4 suspects charged for plotting attack against Muslim community in New York
Three men and a high school student were charged with plotting to attack a rural upstate New York Muslim community named Islamberg with explosives, authorities said Tuesday.
The Rochester-area residents are accused of plotting to attack the small Muslim enclave west of the Catskills, according to court papers.
The timing of the attack was unknown. At the time of their weekend arrests, the men, three of whom were in Boy Scouts together, had access to 23 rifles and shotguns and three home-made explosives, Greece Police Chief Patrick Phelan said at a press conference.
“I don’t know that there was a specific date. They had a plan in place,” Phelan said.
He did not rule out the possibility of additional arrests.
Charged with weapons possession and conspiracy were 20-year-old Brian Colaneri, 18-year-old Andrew Crysel and 19-year-old Vincent Vetromile. A 16-year-old student at Odyssey Academy in Greece was charged as an adolescent offender.
It was a lunchroom comment by the student during school Friday that launched the investigation.
“He looks like the next school shooter, doesn’t he?” the student allegedly said while showing students a picture of another boy on his phone, according to Phelan.
A student who heard the comment “did what we teach kids to do and told somebody,” the chief said.
School security and Greece police interviewed both students and others and eventually “uncovered … a plot to attack an Islamic community in Delaware County, known as Islamberg,” Phelan said.
The pictured student was not charged, he said.
Police also searched five locations and seized 23 weapons and numerous electronic devices, including phones and computers. Most of the weapons were rifles and shotguns, some of which were legally owned by relatives of the suspects, authorities said.
Three improvised explosive devices wrapped in duct tape were found at the 16-year-old’s house.
“They were homemade bombs with various items — black powder, BBs, nails, inside a container,” Phelan said.
It was unclear whether the suspects had lawyers yet. Attempts to reach relatives to comment weren’t immediately successful.
Greece Central School District Superintendent Kathleen Graupman said the students who reported the comment “changed the narrative.”
“They trusted their instincts and used what they learned in school,” she said.
The rural community in Delaware County is operated by The Muslims of America, an indigenous American Muslim organized based in the U.S., which runs 21 others in North America. It was settled by followers of Pakistani cleric Sheikh Mubarik Gilani. The mostly African-American settlers first came to the area in the 1980s to escape crime and crowding in New York City.

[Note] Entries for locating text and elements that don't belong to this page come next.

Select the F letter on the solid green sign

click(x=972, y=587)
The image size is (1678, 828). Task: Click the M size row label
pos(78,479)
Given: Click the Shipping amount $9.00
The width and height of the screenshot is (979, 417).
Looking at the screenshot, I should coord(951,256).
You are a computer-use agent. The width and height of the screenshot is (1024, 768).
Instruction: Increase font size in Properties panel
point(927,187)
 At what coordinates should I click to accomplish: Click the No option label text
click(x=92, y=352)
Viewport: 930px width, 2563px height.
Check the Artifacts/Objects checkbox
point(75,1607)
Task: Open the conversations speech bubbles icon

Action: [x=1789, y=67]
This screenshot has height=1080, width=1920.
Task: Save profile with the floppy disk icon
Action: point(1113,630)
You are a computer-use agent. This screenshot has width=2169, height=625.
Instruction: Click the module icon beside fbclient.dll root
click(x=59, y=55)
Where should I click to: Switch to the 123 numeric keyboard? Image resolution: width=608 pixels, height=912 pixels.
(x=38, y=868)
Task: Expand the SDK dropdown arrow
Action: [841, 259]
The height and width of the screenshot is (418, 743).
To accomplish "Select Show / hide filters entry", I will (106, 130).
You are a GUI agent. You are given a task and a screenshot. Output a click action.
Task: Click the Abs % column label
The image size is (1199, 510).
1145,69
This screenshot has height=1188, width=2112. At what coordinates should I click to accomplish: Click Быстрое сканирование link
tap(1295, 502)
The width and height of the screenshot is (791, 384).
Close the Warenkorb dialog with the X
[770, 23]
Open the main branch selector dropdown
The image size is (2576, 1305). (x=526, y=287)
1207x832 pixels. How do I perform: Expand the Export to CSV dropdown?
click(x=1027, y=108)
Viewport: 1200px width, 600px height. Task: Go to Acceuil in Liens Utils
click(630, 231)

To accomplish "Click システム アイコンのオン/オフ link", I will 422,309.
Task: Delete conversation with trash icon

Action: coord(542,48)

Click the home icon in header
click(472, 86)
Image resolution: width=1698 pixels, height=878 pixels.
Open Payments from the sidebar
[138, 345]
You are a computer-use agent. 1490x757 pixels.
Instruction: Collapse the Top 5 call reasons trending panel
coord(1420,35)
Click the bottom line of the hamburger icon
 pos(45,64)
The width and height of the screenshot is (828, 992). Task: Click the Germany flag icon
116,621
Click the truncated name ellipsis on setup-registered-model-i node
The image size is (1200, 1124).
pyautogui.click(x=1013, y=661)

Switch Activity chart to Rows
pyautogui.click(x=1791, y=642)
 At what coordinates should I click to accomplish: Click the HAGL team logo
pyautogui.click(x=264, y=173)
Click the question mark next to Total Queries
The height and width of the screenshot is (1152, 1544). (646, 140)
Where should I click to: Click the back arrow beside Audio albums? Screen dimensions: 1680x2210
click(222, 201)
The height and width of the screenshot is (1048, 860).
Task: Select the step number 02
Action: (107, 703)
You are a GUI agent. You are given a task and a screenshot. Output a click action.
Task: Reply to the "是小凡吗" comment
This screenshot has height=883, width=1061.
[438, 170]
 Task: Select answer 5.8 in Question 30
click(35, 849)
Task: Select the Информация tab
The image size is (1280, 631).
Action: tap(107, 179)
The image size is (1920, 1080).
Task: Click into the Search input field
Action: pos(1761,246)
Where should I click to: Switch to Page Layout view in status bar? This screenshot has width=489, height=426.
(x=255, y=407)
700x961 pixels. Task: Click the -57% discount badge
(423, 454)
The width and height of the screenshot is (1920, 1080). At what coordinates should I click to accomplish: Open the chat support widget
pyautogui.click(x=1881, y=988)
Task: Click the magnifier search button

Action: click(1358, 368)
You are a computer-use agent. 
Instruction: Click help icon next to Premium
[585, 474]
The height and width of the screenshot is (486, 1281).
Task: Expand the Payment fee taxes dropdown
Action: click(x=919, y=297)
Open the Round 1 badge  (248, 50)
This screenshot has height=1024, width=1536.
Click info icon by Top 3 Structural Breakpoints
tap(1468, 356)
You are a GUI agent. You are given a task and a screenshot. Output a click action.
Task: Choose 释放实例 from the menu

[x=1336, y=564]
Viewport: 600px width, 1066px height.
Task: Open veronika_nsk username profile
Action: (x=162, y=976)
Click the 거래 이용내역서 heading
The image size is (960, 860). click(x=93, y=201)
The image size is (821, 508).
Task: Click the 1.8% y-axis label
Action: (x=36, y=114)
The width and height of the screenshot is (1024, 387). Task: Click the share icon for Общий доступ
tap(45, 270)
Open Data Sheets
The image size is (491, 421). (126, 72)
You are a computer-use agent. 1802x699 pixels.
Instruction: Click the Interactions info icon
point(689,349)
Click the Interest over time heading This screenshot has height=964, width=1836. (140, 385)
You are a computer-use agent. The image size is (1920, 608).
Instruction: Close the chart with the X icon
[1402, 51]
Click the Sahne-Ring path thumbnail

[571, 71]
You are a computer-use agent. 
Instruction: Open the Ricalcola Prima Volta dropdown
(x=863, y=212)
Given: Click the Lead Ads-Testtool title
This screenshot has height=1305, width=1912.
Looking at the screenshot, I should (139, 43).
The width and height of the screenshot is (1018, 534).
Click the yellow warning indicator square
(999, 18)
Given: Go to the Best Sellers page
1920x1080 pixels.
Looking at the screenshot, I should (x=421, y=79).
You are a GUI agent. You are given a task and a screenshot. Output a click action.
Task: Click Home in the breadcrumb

Police and analysts have dismissed accusations that the 60-acre community is a terrorist training ground, but the claims have persisted for decades.
In 2017, a Tennessee man was convicted on federal charges for what authorities called plans to burn down Islamberg’s mosque in 2015. Robert Doggart, now 67, is serving time in federal prison.
A message seeking comment about the new arrests was sent to The Muslims of America.
The New York chapter of the Council on American-Islamic Relations called for federal charges in addition to the state charges.
“Anyone accused of plotting an act of violence targeting a religious minority should face state and federal hate crime and civil rights charges commensurate with the seriousness of their alleged actions,” CAIR-NY Executive Director Afaf Nasher said in a statement.
Phelan credited the students who reported the lunchroom comment with saving lives.
“If they had carried out this plot, which every indication is that they were going to, people would have died,” the chief said. “I don’t know how many and who, but people would have died.”